Il s’agira de conjuguer la poésie au « passé présent », ce temps qui n’appartient qu’à elle et qui fait coexister hier et aujourd’hui. Chacun sera invité à relire les poètes de jadis et de naguère, à reconsidérer les œuvres oubliées et à découvrir, derrière les mutations et ruptures successives, l’éternel retour des formes et des enjeux poétiques.
Les poètes d’aujourd’hui, qui sont sans doute les lecteurs les plus assidus des poètes d’hier, seront tout particulièrement appelés à se faire « passeurs de mémoire » en témoignant de leurs lectures fondatrices et de leurs ascendances.
Ce sera, en outre, l’occasion de solliciter l’extraordinaire réservoir de formes que constitue le patrimoine poétique universel, du haïku au sonnet, de l’églogue à la ballade, du pantoum à l’épigramme et autres fatrasies…

Jean-Pierre Siméon

Poème
de l’instant

Lorand Gaspar

Approche de la parole

Le poème n’est pas une réponse à une interrogation de l’homme ou du monde.

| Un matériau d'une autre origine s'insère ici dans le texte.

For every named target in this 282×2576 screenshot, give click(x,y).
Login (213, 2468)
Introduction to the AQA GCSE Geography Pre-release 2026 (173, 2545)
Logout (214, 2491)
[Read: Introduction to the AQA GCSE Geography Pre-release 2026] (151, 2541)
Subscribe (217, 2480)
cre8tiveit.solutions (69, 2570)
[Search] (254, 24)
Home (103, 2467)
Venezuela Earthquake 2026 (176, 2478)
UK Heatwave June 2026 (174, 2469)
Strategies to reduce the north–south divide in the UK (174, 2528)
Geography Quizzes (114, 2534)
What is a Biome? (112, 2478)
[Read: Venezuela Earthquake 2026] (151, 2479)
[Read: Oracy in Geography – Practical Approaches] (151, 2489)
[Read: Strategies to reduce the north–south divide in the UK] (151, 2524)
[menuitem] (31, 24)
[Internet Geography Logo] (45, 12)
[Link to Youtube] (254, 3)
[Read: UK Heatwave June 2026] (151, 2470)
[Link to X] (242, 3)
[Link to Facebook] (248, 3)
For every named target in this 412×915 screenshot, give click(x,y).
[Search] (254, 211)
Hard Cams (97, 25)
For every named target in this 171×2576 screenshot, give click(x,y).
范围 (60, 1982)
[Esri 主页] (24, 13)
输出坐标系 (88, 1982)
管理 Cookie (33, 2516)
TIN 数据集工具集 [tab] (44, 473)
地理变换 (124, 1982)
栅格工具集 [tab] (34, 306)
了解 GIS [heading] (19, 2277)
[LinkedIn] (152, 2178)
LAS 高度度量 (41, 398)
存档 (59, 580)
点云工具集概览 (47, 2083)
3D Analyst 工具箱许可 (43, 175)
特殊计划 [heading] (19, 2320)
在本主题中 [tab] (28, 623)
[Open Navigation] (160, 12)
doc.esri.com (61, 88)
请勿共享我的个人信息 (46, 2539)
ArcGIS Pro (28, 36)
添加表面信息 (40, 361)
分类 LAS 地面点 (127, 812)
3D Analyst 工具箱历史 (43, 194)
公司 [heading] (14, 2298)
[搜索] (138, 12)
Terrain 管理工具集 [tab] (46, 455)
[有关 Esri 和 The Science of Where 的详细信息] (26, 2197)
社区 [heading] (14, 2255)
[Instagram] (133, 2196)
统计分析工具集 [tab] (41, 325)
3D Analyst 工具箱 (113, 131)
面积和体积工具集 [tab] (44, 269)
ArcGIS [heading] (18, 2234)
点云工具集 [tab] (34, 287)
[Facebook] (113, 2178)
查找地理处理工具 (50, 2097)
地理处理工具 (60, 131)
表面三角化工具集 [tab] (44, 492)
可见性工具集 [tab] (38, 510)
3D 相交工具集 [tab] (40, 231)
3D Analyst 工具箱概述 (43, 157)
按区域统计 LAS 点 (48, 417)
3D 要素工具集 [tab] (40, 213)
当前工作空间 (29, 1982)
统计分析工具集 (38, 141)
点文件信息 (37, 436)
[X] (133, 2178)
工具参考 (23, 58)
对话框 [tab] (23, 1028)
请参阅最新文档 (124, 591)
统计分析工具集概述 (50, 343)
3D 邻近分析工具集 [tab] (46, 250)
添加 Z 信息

Il ne fait que creuser, aggraver le questionnement. Le moment le plus exigeant de la poésie est peut-être celui où le mouvement (il faudrait dire la trame énergétique) de la question est tel - par sa radicalité, sa nudité, sa qualité d’irréparable - qu’aucune réponse n’est attendue plutôt, toutes révèlent leur silence. La brèche ouverte par ce geste efface les formulations. Les valeurs séparées, dûment cataloguées, qui créent le va-et-vient entre rives opposées sont, pour un instant de lucidité, prises dans l’élan du fleuve. De cette parole qui renvoie à ce qui la brûle, la bouche perdue à jamais.

Approche de la parole,
Éditions Gallimard, 1978.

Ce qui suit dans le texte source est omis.